─── Source document ───
One wonders if all the hype on the “Great Resignation” has not fueled the process. The following Financial Posthaste Article (based on American data) of August the 5th indicates four points of note:
- Organization leaders are spending a larger proportion of their time dealing with employee turnover. Some quick data from the article may suggest where that time is best spent.
- Many years ago it was projected that an increasing number of employees would become self directed (freelance) contractors. This seems to be reflected in the growing numbers of people utilising this approach. Organizational recruitment should reflect this.
- Not surprisingly many people changing jobs and organizations are finding the grass is not greener on the other side which adds to my initial observation on the hype. The majority of time, ensuring at least equal focus on the employees you have generates greater return than total focus on recruitment.
- Personal development trump’s salary (within reason) as a key reason people will stay with an organization. People want to know the organization they are working with cares about their development and future.
Key results from the survey:
• Healthcare benefits are not competitive (42%)
• PTO and vacation days are too difficult to accumulate (42%)
• 401k benefits are not competitive (39%)
• Lack of a continuing education benefit to support employees’ professional growth (35%)
It is important to ensure organizations are attuned to changing trends in the employee marketplace to ensure understanding however data continues to reflect the benefits of treating people well as individuals and as valued members of your team.
Is the ‘Great Resignation’ over?
Not according to the findings of this survey from California-based business technology firm Kantata.
The study interviewed 1,502 full-time employees and independent contractors in the professional services industry in June.
Forty-three per cent of the full-time employees said they were considering quitting their jobs to become freelancers. The percentage is even larger among younger workers. More than half (52 per cent) of millennial and gen Z employees were considering leaving their jobs to become independent contractors.
Three-quarters of the independent contractors surveyed had been full-time employees last year.
─── Data for review ───
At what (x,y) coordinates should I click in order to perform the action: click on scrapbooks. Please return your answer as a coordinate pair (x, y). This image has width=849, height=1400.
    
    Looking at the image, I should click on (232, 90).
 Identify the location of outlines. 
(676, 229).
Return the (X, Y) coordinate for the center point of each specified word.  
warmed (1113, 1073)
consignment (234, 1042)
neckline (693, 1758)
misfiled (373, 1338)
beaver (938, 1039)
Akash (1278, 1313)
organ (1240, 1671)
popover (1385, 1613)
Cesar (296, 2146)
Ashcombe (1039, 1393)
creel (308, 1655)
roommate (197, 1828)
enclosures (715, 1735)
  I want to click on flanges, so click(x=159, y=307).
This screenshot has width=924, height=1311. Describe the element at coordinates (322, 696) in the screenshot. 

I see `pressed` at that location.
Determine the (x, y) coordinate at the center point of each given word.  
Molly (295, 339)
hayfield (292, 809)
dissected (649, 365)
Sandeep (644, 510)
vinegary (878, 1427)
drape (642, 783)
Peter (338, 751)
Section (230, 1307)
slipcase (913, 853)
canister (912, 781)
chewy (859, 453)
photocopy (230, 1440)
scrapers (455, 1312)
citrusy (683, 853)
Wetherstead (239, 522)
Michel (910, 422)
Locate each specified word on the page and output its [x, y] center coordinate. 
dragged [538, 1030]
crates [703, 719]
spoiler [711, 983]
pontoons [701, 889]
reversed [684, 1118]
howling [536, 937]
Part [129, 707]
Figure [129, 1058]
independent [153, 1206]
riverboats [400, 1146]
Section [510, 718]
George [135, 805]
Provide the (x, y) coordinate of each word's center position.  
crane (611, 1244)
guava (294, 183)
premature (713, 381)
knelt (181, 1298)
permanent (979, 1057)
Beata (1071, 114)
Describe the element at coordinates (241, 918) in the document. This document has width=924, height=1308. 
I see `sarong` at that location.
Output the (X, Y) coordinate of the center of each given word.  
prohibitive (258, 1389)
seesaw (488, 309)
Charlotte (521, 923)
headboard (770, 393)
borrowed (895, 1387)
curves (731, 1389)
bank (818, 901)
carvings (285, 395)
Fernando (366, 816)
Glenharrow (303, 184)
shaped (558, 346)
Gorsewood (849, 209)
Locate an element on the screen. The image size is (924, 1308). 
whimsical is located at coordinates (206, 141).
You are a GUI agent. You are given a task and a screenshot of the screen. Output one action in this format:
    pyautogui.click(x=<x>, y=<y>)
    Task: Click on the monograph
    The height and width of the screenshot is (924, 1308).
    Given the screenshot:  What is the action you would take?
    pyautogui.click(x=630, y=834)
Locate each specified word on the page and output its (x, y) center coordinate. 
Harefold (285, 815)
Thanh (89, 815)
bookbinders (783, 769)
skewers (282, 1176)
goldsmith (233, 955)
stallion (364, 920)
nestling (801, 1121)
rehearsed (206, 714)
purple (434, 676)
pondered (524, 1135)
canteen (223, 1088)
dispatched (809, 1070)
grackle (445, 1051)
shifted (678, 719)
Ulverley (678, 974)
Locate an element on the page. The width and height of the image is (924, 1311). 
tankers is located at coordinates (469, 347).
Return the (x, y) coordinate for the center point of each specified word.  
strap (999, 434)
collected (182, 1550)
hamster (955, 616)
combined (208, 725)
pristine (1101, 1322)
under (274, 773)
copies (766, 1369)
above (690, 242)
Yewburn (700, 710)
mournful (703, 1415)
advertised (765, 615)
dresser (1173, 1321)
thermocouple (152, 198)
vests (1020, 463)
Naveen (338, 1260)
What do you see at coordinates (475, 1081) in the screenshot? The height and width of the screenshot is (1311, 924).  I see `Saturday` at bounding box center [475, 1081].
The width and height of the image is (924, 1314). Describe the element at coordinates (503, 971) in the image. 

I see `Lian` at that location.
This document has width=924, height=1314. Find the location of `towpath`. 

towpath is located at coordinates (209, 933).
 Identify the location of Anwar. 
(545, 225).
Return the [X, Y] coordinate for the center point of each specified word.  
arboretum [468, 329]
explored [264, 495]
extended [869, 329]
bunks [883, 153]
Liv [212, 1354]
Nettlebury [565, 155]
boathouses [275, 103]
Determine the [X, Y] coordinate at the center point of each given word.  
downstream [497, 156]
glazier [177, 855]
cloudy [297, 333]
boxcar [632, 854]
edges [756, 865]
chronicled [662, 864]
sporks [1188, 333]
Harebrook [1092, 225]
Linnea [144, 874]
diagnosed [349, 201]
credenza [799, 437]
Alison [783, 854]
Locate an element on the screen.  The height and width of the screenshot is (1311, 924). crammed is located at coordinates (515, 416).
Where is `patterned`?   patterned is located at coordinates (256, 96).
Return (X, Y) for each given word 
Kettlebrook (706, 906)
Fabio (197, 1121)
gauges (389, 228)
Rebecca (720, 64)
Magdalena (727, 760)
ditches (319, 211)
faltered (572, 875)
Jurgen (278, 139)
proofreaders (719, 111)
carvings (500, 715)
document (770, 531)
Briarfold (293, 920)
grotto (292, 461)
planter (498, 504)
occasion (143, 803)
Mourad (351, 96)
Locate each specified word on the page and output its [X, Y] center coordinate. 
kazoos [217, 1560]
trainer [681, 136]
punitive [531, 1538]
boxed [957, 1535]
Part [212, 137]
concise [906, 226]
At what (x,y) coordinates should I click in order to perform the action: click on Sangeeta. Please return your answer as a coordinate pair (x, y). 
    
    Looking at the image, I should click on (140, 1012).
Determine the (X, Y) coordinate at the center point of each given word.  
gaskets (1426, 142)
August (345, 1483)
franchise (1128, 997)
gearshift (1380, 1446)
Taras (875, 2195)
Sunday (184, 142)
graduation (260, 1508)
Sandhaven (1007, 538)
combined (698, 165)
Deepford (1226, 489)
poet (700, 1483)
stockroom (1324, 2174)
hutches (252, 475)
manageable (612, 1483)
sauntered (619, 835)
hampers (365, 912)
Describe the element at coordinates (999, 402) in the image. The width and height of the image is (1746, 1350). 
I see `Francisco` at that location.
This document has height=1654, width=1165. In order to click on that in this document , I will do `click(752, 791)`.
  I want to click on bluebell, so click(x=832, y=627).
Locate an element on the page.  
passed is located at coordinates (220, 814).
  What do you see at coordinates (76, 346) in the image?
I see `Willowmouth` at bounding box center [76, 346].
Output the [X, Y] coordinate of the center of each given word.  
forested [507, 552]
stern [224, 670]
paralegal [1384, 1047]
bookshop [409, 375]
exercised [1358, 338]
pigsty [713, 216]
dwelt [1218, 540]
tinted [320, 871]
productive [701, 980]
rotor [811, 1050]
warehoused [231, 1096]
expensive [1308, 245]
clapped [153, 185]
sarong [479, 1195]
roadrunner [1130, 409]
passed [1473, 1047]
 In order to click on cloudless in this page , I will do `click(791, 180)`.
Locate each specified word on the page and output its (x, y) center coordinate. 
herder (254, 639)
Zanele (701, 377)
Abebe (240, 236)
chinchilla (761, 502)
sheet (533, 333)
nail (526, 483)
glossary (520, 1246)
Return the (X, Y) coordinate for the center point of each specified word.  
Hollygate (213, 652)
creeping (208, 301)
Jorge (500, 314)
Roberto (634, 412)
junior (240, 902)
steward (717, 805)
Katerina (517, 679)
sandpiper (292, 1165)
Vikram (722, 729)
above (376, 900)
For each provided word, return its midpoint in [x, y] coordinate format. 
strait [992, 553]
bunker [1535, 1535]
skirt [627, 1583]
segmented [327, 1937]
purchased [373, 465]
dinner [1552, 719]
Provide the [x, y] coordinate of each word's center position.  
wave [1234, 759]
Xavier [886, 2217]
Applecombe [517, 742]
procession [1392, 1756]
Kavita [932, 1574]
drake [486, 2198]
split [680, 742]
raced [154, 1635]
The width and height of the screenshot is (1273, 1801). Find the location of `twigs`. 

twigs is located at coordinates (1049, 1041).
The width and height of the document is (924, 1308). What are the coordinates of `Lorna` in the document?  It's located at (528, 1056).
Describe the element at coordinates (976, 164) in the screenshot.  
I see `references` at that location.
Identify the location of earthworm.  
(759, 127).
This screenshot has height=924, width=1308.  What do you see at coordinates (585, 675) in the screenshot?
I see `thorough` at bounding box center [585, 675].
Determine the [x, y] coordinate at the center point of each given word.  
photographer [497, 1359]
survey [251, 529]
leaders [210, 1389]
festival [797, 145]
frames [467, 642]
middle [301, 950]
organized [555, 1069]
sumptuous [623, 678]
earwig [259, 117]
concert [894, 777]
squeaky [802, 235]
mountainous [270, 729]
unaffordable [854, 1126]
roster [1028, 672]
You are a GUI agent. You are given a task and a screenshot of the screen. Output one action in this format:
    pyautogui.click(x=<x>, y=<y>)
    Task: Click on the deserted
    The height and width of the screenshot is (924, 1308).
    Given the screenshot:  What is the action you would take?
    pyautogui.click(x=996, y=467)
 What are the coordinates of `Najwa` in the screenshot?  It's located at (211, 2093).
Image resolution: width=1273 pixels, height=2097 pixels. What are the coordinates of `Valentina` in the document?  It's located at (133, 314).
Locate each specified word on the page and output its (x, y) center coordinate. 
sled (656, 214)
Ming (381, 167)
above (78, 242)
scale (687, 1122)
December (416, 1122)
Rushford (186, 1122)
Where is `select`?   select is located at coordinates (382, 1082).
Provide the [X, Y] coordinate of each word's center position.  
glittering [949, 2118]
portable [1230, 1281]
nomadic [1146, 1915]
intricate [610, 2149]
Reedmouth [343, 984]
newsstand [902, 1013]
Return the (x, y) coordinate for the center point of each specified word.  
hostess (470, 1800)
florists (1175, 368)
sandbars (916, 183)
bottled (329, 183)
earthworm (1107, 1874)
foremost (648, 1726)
───
__Task 1__: How many people did the Kantata study interview, according to the Great Resignation commentary?
__Task 2__: Continue the commentary on the Great Resignation after its final sentence.

__Expected answer 1__: 1,502 full-time employees and independent contractors in the professional services industry.

__Expected answer 2__:
“The findings confirm that the Great Resignation is not just a trend, but a radical and permanent transformation of global workforces,” said Kantata.
It’s also a headache for management.
More than half of the business leaders in the survey (53 per cent) said they were having trouble hiring full-time employees. In fact, the senior executives said they were spending 40 per cent of their day dealing with employee turnover.
Of the reasons identified for the high-turnover, compensation was unexpectedly low on the list. Continuing education towards professional growth ranked more highly.
Above three-quarters (76 per cent) of freelancers stated that they want to work with businesses that provide financial support for their professional growth. This includes paying for certificates, continuing education and masterclasses.
The vast majority of full-time employees agree: 92 per cent said they would be more loyal to corporations that invest in their professional development.
Earlier this year, U.S. academic, Anthony Klotz, who coined the phrase “Great Resignation”, said he thinks resignation rates could stay above average for two or three years as employees adjust to the new ways to working that have emerged from the pandemic.
But those who do leave may not find the new pastures so green.
A survey of 15,000 U.S. workers by Joblist, an artificial intelligence job-search platform, found that more than a quarter of those who left work this year were reconsidering whether they made the right move, Bloomberg reported.
Among those who had found a new job after quitting 42 per cent said that it hadn’t lived up to their expectations.